Flying Officer Archibald Campbell Johnstone
Tragedy continued to stalk 23 squadron in their Bristol Bulldogs.
The end of 1931 had seen the death of P/O Noel Ireland when his Bulldog spun and crashed, and a collision between a Puss Moth and a Bulldog, leading to the deaths of P/O John Shrimpton and F/L Ernest Lacey. Despite dire warnings from F/L Harry Day, (the squadron’s interim leader), Douglas Bader had undertaken low level aerobatics in a Bulldog, resulting in his horrific accident at Woodley, which had cost him his legs.
But the Bulldog wasn’t finished with them yet..
On the morning of 26th April, 1932, three of 23 squadron’s Bulldogs, led by F/L Sydney Herbert Harris, were carrying out various manoeuvres at 3000ft in the Ashdown Forest area, when the two rear aircraft of the ‘vic’ formation collided, following a signal to change formation.

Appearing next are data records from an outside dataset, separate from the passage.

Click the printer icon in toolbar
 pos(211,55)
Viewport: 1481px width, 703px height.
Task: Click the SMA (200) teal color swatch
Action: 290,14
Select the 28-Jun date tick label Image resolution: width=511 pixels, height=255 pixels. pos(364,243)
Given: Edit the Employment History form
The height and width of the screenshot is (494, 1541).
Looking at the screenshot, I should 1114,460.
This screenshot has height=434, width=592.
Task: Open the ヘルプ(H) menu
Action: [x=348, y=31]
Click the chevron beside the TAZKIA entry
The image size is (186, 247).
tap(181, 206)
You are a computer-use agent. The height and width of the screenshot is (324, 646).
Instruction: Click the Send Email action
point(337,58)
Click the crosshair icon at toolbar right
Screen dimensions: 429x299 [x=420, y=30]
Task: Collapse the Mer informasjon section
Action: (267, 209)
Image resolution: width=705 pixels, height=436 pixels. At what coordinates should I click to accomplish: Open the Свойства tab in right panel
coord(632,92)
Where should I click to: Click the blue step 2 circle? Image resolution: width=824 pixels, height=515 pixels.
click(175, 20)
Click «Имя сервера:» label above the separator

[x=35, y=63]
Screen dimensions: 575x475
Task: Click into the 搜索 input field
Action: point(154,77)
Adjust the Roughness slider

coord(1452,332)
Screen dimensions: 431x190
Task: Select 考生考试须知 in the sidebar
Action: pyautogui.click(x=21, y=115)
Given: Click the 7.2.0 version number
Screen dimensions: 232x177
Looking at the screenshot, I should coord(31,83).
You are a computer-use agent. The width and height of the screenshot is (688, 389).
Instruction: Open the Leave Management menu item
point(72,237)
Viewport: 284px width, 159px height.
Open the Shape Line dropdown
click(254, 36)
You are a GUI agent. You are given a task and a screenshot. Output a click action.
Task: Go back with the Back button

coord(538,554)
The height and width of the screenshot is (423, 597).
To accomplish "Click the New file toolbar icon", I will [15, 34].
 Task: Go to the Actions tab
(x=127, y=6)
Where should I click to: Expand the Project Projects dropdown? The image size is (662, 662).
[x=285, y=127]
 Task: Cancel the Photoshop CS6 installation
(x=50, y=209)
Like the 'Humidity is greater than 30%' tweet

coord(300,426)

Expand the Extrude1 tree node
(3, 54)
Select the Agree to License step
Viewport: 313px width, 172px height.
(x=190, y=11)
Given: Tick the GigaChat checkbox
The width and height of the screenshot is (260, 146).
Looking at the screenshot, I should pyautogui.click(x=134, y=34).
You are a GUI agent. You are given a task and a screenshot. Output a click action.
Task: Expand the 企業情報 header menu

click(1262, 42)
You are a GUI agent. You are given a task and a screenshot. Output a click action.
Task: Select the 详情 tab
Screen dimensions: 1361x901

FLYING OFFICER ARCHIBALD CAMPBELL JOHNSTONE, flying K1673 went into a spin and then a dive following the collision, crashing into the garden of Mrs. D. A. Day, at Upper Parrock Cottages. She was at home and witnessed the crash:
“I saw the two machines appear out of the cloud and then their wings touched. The lower of the two went into a spin and dived towards my home. I thought it would hit, but the machine dived into the garden about 15 yards away, close to the chicken run. It was a terrible crash, and it all happened like a flash.”
Johnstone was found dead in the wreckage of the Bulldog. He was still strapped into the aircraft and had died of his extensive injuries.
Flight Sergeant Edward Daniel Jack, flying K1675, was more fortunate and managed to escape his aircraft by parachute, before it burst into flames. On landing, he walked to Hartfield, and telephoned RAF Kenley from the Mitchell Brother’s Garage with the awful news of the crash.
Archibald Campbell Johnstone had joined 23 squadron in July 1931. He had just graduated from the RAF College, Cranwell, and had been commissioned as a Pilot Officer on 25th July (London Gazette 25/8/1931). During his time at Cranwell, he had excelled in athletics and humanities, attaining the rank of Flight Cadet Sergeant, as a member of ‘A’ Squadron.
He was the son of Augustus Anderson Jervis Johnstone (Brigadier General – retired) and Elizabeth Sutherland Stephen, who had married in Simla, India, in 1892, where Archibald was born in 1911. His father gave the address 86 Murray Field Gardens, Edinburgh, at the time of his son’s death.
Archibald was cremated in Edinburgh on 30th April, 1932.
Rest in Peace, Sir, and thank you for your service.